The Printmaker’s Daughter by Katherine Govier

In Japan’s nineteenth-century Edo period, when artists and writers were suppressed by the shogunate, Kastushika Hokusai, a printmaker, lives with his daughter, Oei, working on pieces like The Great Wave that will one day become legend. However, in their time, they live in poverty, traveling often to avoid arrests. Through research, Govier imagines the life of Oei, who reveres her father above all else. She works in his studio for her whole life, and may well have been the hand behind some of his most famous works. This is a novel about artistry and the ukiyo-e tradition of woodblock printing and painting, but is as much about family and loyalty, and the place of women. In the final chapters, Oei says, “I am the brush. I am the line. I am the color”—and yet this is weighed down by one final admission: “I am she, Hokusai’s daughter.”

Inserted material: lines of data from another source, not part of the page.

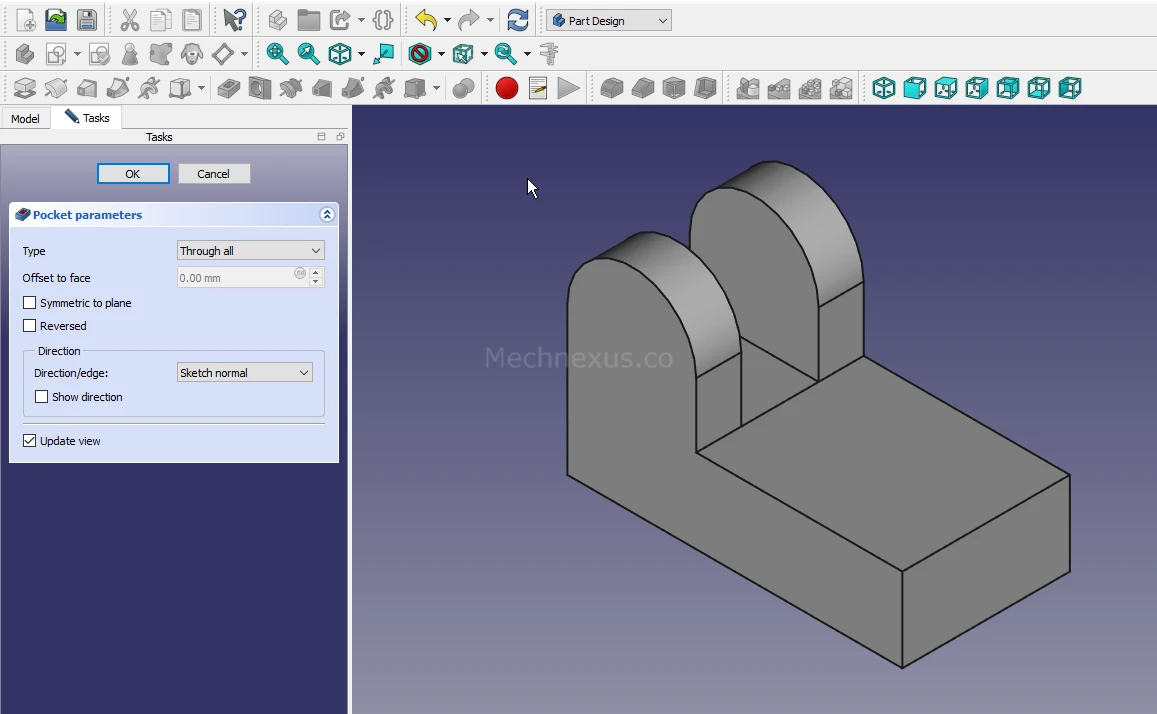1157x714 pixels.
Task: Click the Isometric view cube icon
Action: (340, 54)
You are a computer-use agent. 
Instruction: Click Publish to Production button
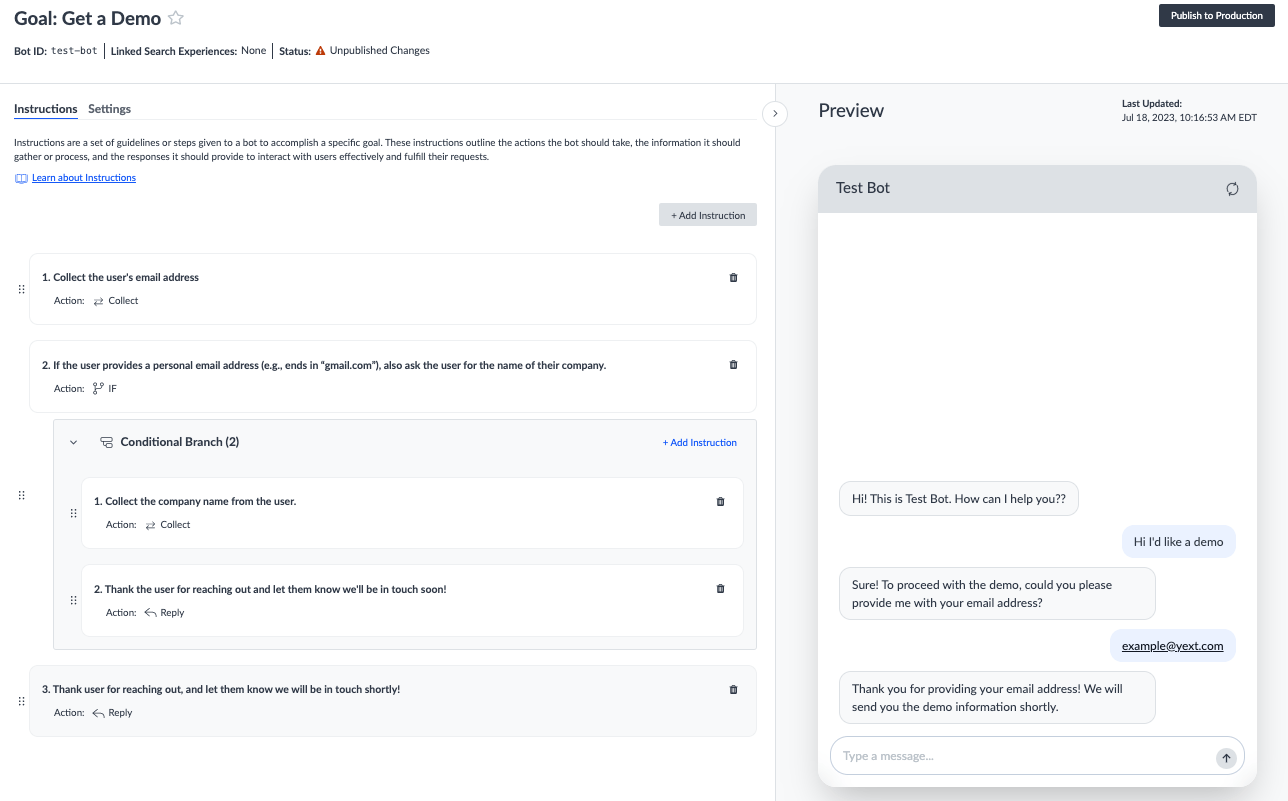(x=1217, y=16)
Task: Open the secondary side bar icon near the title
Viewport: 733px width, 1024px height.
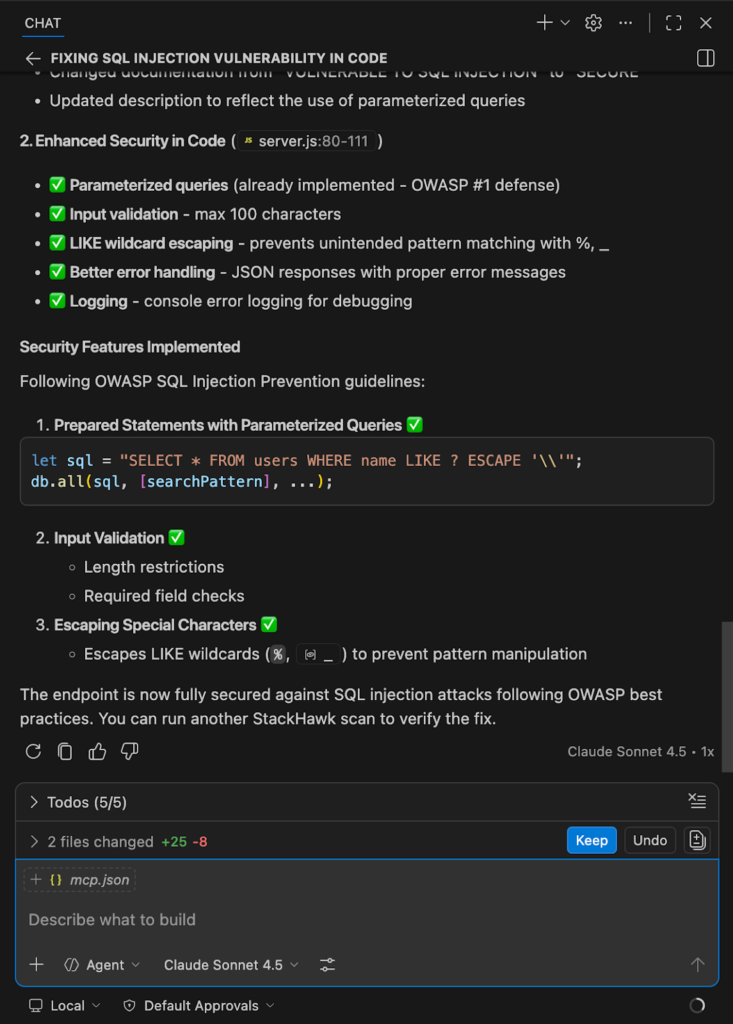Action: click(x=705, y=58)
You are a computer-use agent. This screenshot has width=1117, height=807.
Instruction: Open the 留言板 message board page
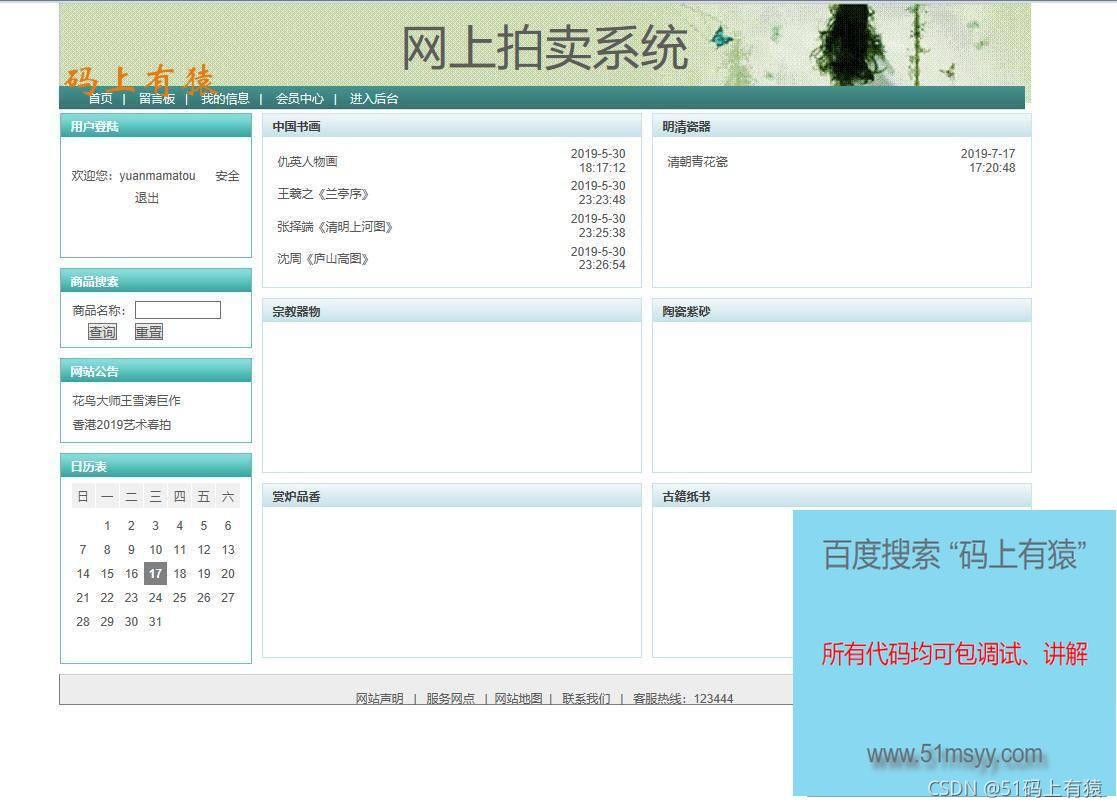(157, 98)
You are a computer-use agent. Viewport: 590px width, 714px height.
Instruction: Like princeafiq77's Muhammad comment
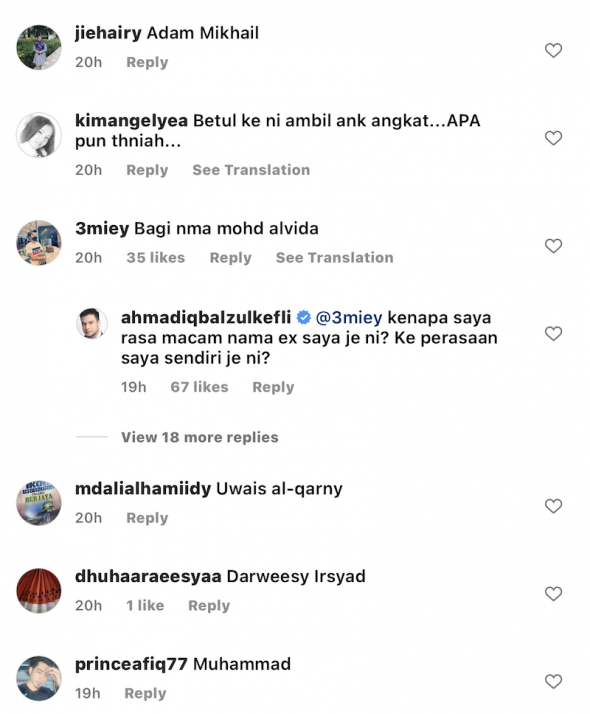coord(553,682)
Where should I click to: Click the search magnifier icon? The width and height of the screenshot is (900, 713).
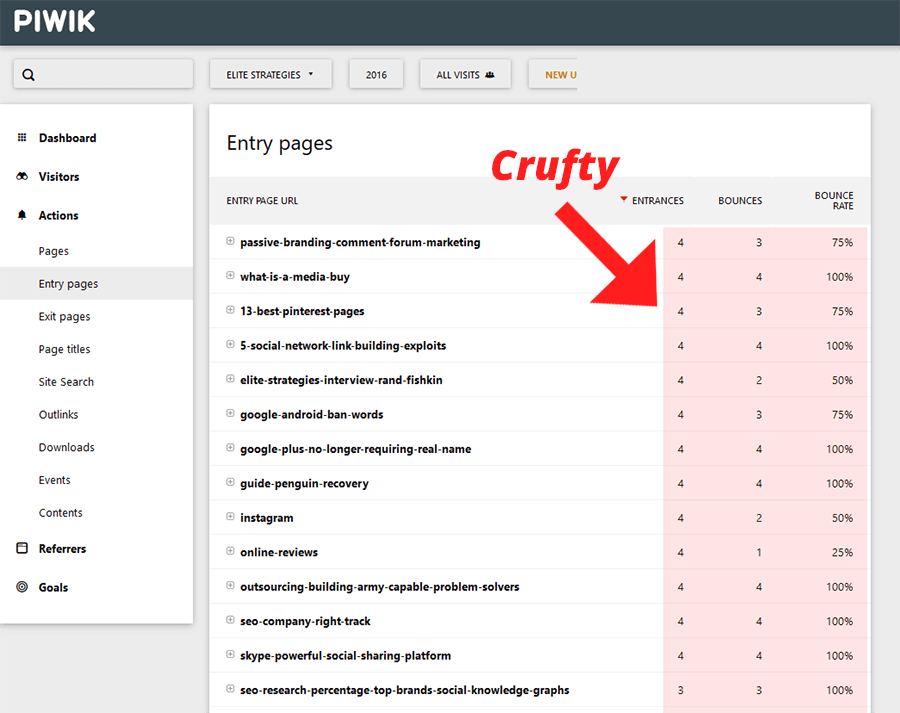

The Lost Generation: Chronicling India’s Dying Professions by Nidhi Dugar Kundalia

From the women of the Baiga tribe in the jungles of Jharkhand who have intricate godna tattoos etched upon their bodies to the professional mourners called rudaalis deep in the deserts of Rajasthan, from the Hindu priests on the banks of the river Ganga in Hairdwar who maintain genealogical records, rolled up to resemble resplendent tree barks, to the Urdu scribes or kaatibs of Old Delhi, Nidhi Dugar Kundalia’s book chronicles 11 of India’s dying professions. Though the book is by no means exhaustive—as there are many more such professions across the country—it is a splendid starting point for any reader, written with an atmospheric delight that restores a world on the verge of extinction.

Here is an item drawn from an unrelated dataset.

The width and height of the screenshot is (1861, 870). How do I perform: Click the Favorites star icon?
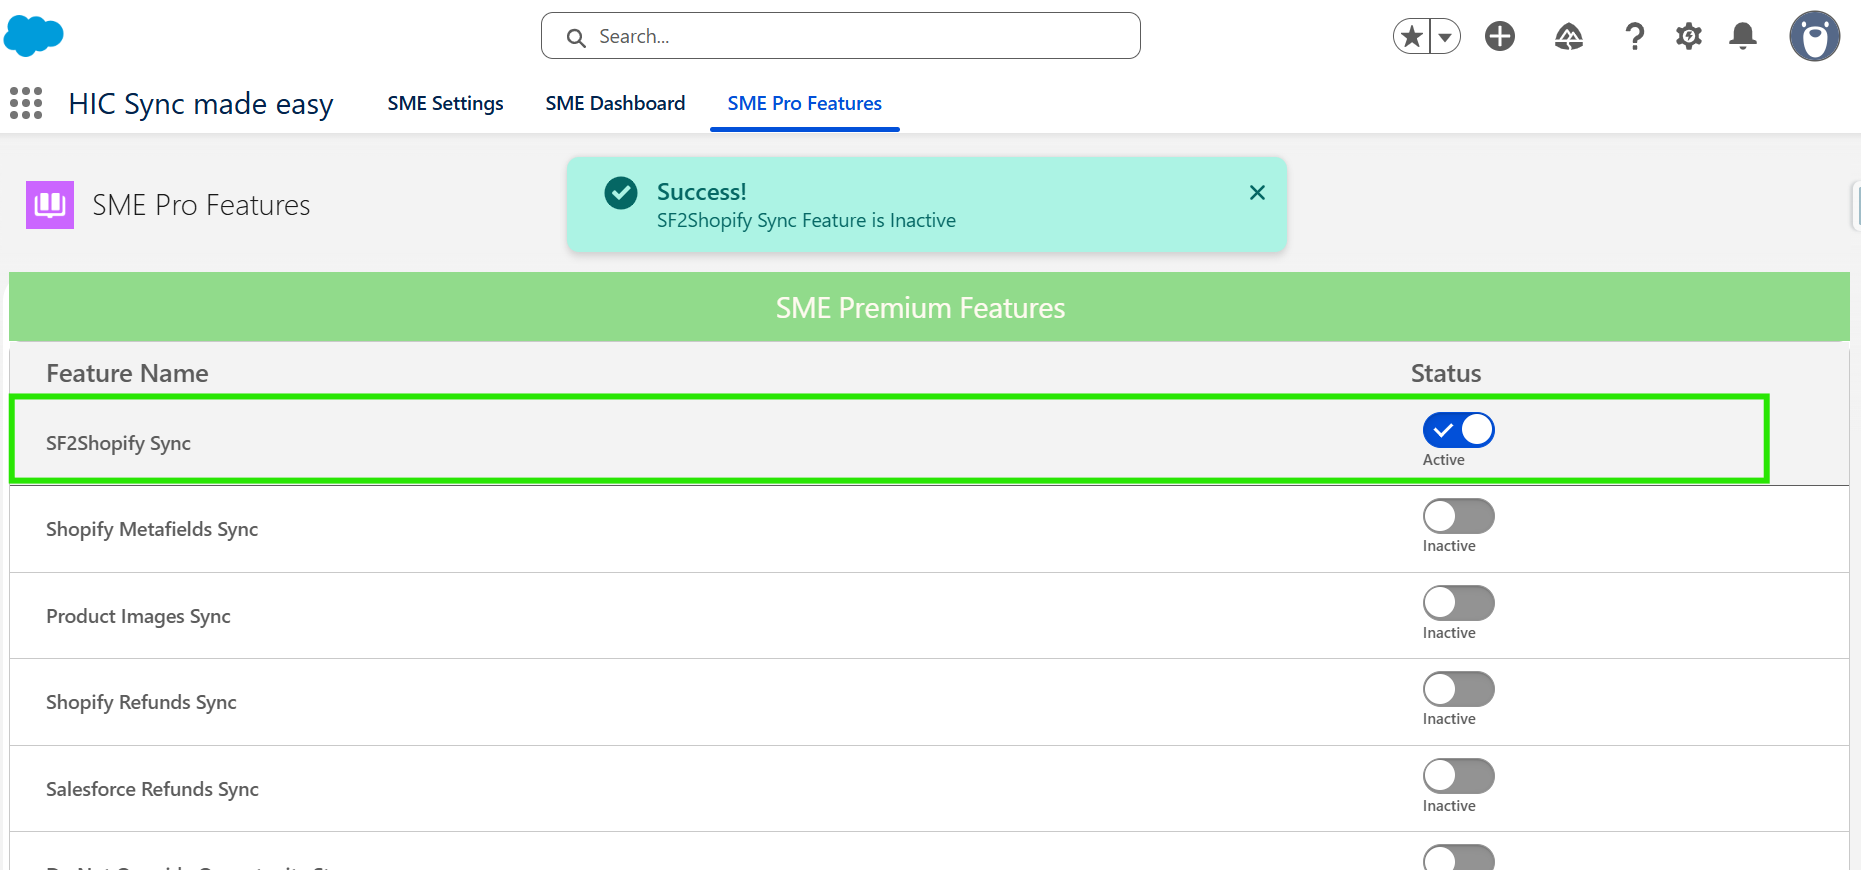1412,37
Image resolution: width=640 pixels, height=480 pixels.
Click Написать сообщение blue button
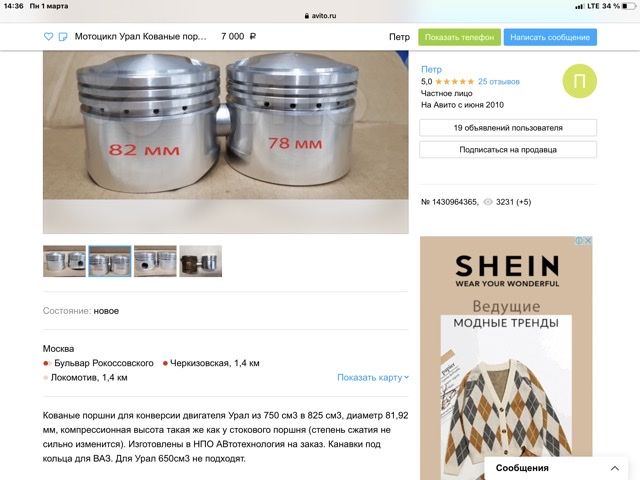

A Scented Palace: The Secret History of Mary Antoinette’s Perfumer by Élisabeth de Feydeau, translated by Jane Lizop

Élisabeth de Feydeau, a professor at the Versaille School of Perfumers, draws on the papers of Jean-Louis Fargeon, tracing his life from 1748, when he is born into a family of perfumers in Montpellier, to his becoming perfumer to the young queen, Mary Antoinette. He serves her for fourteen years until the Revolution sweeps the nation, composing luxurious and bespoke fragrances and pomades, and chronicling her extravagant expenditures. Rather than providing broad historical context, the book speaks to an intimate court life and relationship between perfumer and queen. It spends considerable time on fascinating beauty secrets, ingredients, luxury goods, and articles for grooming—lemon pomade, carnation powder, perfume sachets, and a selection of beauty spots and creams to purify and whiten the queen’s complexion. The back of the book contains notes on Fargeon’s palette and his methods of ingredient extraction. Interestingly, one of his floral formulas survived the revolution and is now called “Black Jade.”

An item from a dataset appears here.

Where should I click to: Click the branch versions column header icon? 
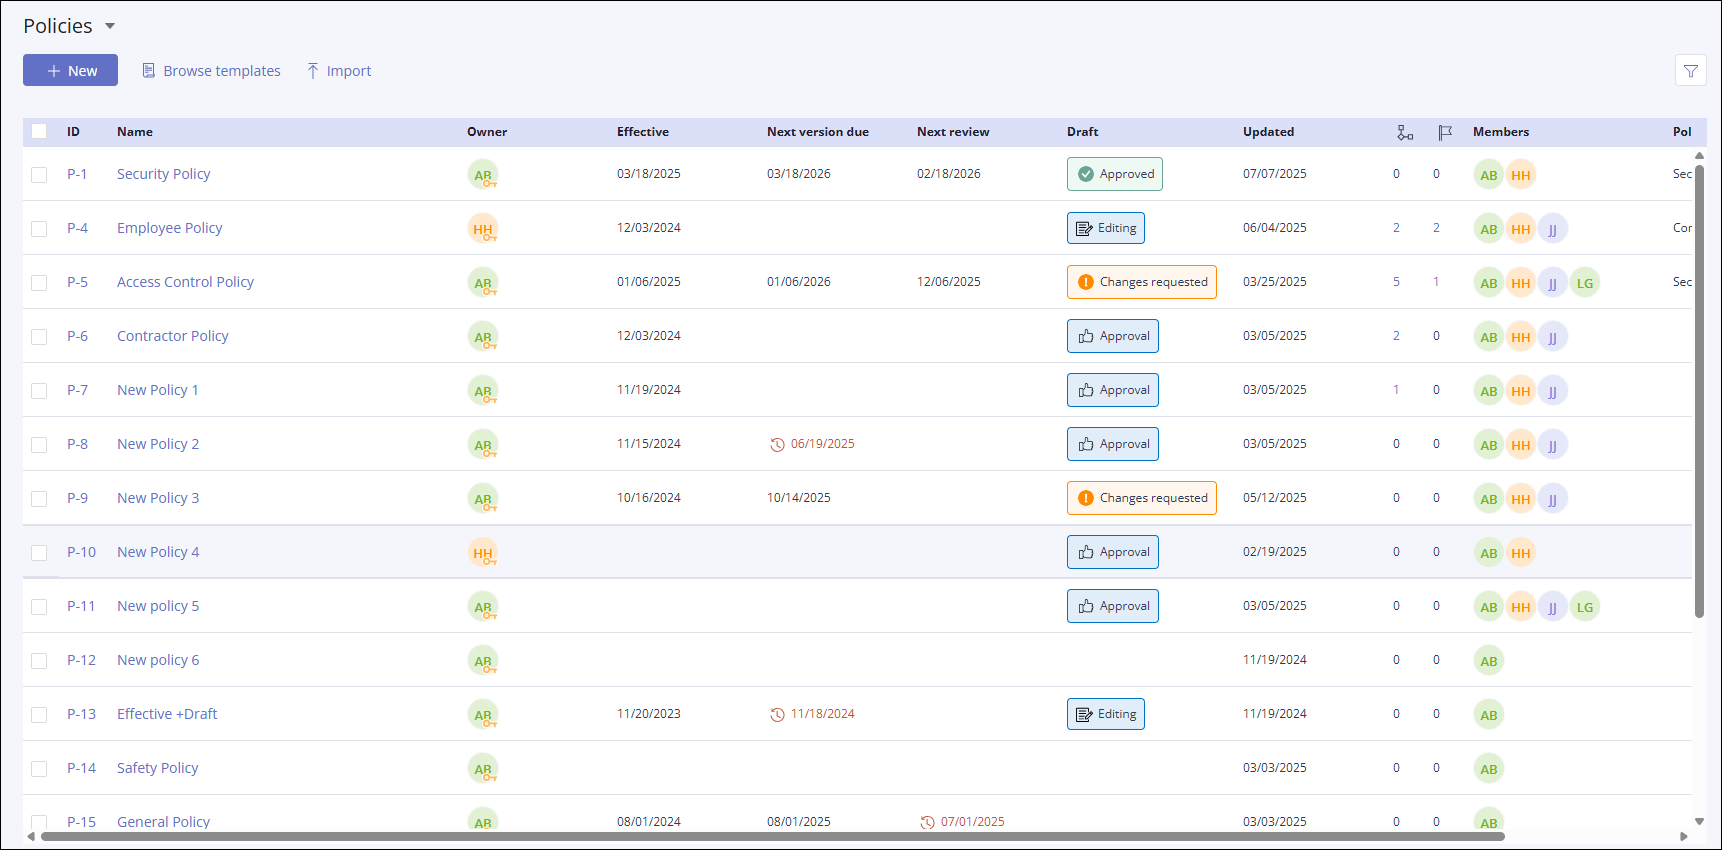click(1405, 132)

Jadoowallahs, Jugglers and Jinns: A Magical History of India by John Zubrzycki

One of my early childhood memories in India is of the magicians, puppeteers, and snake-charmers that attended our birthday parties. There are photographs of them making eggs appear and disappear in our hands, pulling doves from top hats, finding coins behind a cousin’s ear. India’s association with magic goes back centuries, and in this magnificent book, Australian writer, John Zubrzycki explores how “magic descended from the domain of the gods to become part of daily ritual and popular entertainment.” Highly imaginative and rich in detail, the book draws on archival records, newspaper articles, interviews, and memoirs of Western and Indian magicians and illusionists to culminate in an extraordinary cultural history of oddities.